Here we’ll discuss the role of creativity, critical thinking, communication and collaboration in the English language classroom, and suggest some practical ideas for giving students a challenging new take on these familiar concepts.

Global Skills

Life in the twenty-first century can be complex and stressful. Many of the interpersonal and interactive skills that we need in our everyday lives – things such as digital literacies, intercultural competence, and emotional self-regulation – have not always been formally taught in schools. The movement to embrace Global Skills in education is now looking to change that.

OUP’s Position Paper on Global Skills is a concise guide for empowering students inside the classroom – and beyond. It acts as a guide for teachers who would like to help equip their students with strategies for dealing with the challenges and opportunities of twenty-first century life.

From Four Cs to five skills clusters

Global Skills include Communication and Collaboration and Creativity and Critical Thinking as two of the key skills clusters, and these are concepts which will already be familiar to anyone who is acquainted with the Partnership for 21st Century Learning, in which they were grouped together as Learning Skills and referred to as The Four Cs.
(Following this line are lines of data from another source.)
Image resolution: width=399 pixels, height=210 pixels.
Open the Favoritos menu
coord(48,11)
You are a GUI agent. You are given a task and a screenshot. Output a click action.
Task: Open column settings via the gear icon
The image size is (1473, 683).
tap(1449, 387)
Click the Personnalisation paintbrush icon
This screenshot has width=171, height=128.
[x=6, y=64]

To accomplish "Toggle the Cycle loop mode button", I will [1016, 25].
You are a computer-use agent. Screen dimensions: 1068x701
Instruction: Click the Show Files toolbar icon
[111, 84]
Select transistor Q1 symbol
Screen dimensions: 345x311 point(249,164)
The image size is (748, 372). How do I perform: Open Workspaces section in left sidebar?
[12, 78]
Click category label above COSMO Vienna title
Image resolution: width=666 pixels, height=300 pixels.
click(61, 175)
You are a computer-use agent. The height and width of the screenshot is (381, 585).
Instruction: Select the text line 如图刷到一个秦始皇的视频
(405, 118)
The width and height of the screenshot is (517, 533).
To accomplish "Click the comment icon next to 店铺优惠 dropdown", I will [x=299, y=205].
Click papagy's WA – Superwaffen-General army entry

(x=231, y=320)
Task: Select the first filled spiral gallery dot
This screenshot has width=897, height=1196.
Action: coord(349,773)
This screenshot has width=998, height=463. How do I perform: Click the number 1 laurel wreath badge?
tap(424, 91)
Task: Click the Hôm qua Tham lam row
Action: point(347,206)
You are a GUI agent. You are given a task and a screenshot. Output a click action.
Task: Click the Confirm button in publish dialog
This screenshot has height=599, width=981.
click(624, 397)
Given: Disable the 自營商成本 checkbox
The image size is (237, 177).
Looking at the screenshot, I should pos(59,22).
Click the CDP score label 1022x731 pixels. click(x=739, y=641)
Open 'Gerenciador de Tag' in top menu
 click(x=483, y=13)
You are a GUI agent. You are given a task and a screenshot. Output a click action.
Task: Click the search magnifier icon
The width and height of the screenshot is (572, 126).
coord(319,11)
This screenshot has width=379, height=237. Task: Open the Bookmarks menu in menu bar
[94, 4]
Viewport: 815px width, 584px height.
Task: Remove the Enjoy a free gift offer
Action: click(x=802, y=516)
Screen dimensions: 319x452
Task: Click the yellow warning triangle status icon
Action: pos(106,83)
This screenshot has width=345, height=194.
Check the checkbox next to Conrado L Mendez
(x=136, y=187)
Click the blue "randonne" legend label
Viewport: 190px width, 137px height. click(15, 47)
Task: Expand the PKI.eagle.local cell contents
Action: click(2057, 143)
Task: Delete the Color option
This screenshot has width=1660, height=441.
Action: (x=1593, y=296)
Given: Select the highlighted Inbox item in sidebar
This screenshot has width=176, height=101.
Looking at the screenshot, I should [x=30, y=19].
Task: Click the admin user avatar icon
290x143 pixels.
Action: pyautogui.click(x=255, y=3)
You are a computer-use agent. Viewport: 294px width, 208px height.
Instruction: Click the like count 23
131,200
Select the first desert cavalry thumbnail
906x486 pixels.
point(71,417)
OUP’s Global Skills are made up of five distinct skills clusters. If you would like to know more about the other three skills clusters of Global Skills – which are Intercultural Competence and Citizenship, Emotional Self-Regulation and Wellbeing, and Digital Literacies – see the OUP Position Paper.

Fresh perspectives

The skills of communication, collaboration, creativity and critical thinking are as important as ever, not only because they can have a positive impact on language proficiency, but also because they can be applied to the challenges of everyday life.

Communication and Collaboration

Why are they grouped together in Global Skills?

Learning to communicate involves being able to negotiate meaning – something which requires interacting with another person or people. And when we collaborate with someone else, both in the classroom and in real-life contexts, there is usually communication involved. The two skills therefore connect, and can very often be dependent on each other.

Pairwork and groupwork

The easiest way to generate conditions for collaboration is to get students to work together in pairs or in small groups. In order to ensure that there is communication as well, students need to share or exchange ideas in some way. Let’s look at a simple example.

Recalling an image

Show students the image below and ask them to pay attention to the small details. (Image source: Oxford Discover Futures, SB1, p86)

After about thirty seconds, remove the picture from view and get students into pairs. Thirty seconds is not very long, which means that students will probably have only a partial memory of the poster. Ask them to work together and recall as much as they can. Ask if they can remember:

  • the words on the poster – and the colour of each word
  • the shape of the figure – and what each ‘body part’ consists of

Some students are more observant than others – but the ones who remember the most do not always have the English with which to express all the information. For this reason, it is likely that students will use L1 to negotiate the answers to the prompts as they gather the English words that they need in order to complete their lists.

Communication and collaboration in action

This simple task mirrors real-life situations in which we need the help of someone else in order to piece together information and fill in the gaps with our own knowledge. The transfer of information is ‘communication’. The pair work is ‘collaboration’. Students help each other as they complete the task, while also checking each other, and correcting each other, as appropriate. Communication and collaboration go hand in hand.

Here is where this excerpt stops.